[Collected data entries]
● ● ● ● ●

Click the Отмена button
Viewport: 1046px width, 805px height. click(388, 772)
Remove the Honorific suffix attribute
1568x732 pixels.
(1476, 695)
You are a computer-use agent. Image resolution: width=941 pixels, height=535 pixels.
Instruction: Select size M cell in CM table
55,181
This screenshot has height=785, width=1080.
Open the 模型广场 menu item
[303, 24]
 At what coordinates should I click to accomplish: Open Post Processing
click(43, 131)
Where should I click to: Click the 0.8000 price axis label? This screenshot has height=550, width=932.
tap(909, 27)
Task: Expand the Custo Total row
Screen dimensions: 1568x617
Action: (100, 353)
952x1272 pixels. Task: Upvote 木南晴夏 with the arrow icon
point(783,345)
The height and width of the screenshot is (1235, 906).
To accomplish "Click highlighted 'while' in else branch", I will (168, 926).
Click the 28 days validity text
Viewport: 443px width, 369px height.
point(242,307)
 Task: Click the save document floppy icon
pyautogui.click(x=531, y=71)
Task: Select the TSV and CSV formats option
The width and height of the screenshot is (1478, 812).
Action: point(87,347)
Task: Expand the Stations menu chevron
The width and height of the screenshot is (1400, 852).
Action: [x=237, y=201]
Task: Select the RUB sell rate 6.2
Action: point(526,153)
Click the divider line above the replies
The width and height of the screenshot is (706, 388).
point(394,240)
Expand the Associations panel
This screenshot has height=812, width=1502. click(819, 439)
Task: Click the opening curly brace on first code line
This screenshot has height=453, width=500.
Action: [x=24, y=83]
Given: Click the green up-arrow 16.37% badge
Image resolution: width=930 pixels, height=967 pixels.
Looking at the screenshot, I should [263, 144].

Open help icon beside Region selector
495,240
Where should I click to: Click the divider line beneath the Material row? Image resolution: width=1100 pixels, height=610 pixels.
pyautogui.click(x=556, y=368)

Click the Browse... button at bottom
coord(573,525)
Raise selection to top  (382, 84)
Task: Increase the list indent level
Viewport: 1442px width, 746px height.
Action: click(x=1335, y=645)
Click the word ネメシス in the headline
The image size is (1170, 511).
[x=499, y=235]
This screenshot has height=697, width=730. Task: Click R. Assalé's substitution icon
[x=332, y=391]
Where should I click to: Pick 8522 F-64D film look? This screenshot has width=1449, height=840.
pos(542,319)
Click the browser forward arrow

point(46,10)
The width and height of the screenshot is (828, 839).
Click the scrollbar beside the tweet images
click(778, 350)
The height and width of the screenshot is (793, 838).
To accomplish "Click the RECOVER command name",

● ● ● ● ●

WORK ITEM:
What is needed here is every record above, repeated exactly.

EXERCISE SOLUTION:
Click the Отмена button
Viewport: 1046px width, 805px height. click(388, 772)
Remove the Honorific suffix attribute
1568x732 pixels.
(1476, 695)
You are a computer-use agent. Image resolution: width=941 pixels, height=535 pixels.
Instruction: Select size M cell in CM table
55,181
This screenshot has height=785, width=1080.
Open the 模型广场 menu item
[303, 24]
 At what coordinates should I click to accomplish: Open Post Processing
click(43, 131)
Where should I click to: Click the 0.8000 price axis label? This screenshot has height=550, width=932.
tap(909, 27)
Task: Expand the Custo Total row
Screen dimensions: 1568x617
Action: (100, 353)
952x1272 pixels. Task: Upvote 木南晴夏 with the arrow icon
point(783,345)
The height and width of the screenshot is (1235, 906).
To accomplish "Click highlighted 'while' in else branch", I will (168, 926).
Click the 28 days validity text
Viewport: 443px width, 369px height.
point(242,307)
 Task: Click the save document floppy icon
pyautogui.click(x=531, y=71)
Task: Select the TSV and CSV formats option
The width and height of the screenshot is (1478, 812).
Action: point(87,347)
Task: Expand the Stations menu chevron
The width and height of the screenshot is (1400, 852).
Action: [x=237, y=201]
Task: Select the RUB sell rate 6.2
Action: point(526,153)
Click the divider line above the replies
The width and height of the screenshot is (706, 388).
point(394,240)
Expand the Associations panel
This screenshot has height=812, width=1502. click(819, 439)
Task: Click the opening curly brace on first code line
This screenshot has height=453, width=500.
Action: [x=24, y=83]
Given: Click the green up-arrow 16.37% badge
Image resolution: width=930 pixels, height=967 pixels.
Looking at the screenshot, I should [263, 144].

Open help icon beside Region selector
495,240
Where should I click to: Click the divider line beneath the Material row? Image resolution: width=1100 pixels, height=610 pixels.
pyautogui.click(x=556, y=368)

Click the Browse... button at bottom
coord(573,525)
Raise selection to top  (382, 84)
Task: Increase the list indent level
Viewport: 1442px width, 746px height.
Action: click(x=1335, y=645)
Click the word ネメシス in the headline
The image size is (1170, 511).
[x=499, y=235]
This screenshot has height=697, width=730. Task: Click R. Assalé's substitution icon
[x=332, y=391]
Where should I click to: Pick 8522 F-64D film look? This screenshot has width=1449, height=840.
pos(542,319)
Click the browser forward arrow

point(46,10)
The width and height of the screenshot is (828, 839).
Click the scrollbar beside the tweet images
click(778, 350)
The height and width of the screenshot is (793, 838).
To accomplish "Click the RECOVER command name",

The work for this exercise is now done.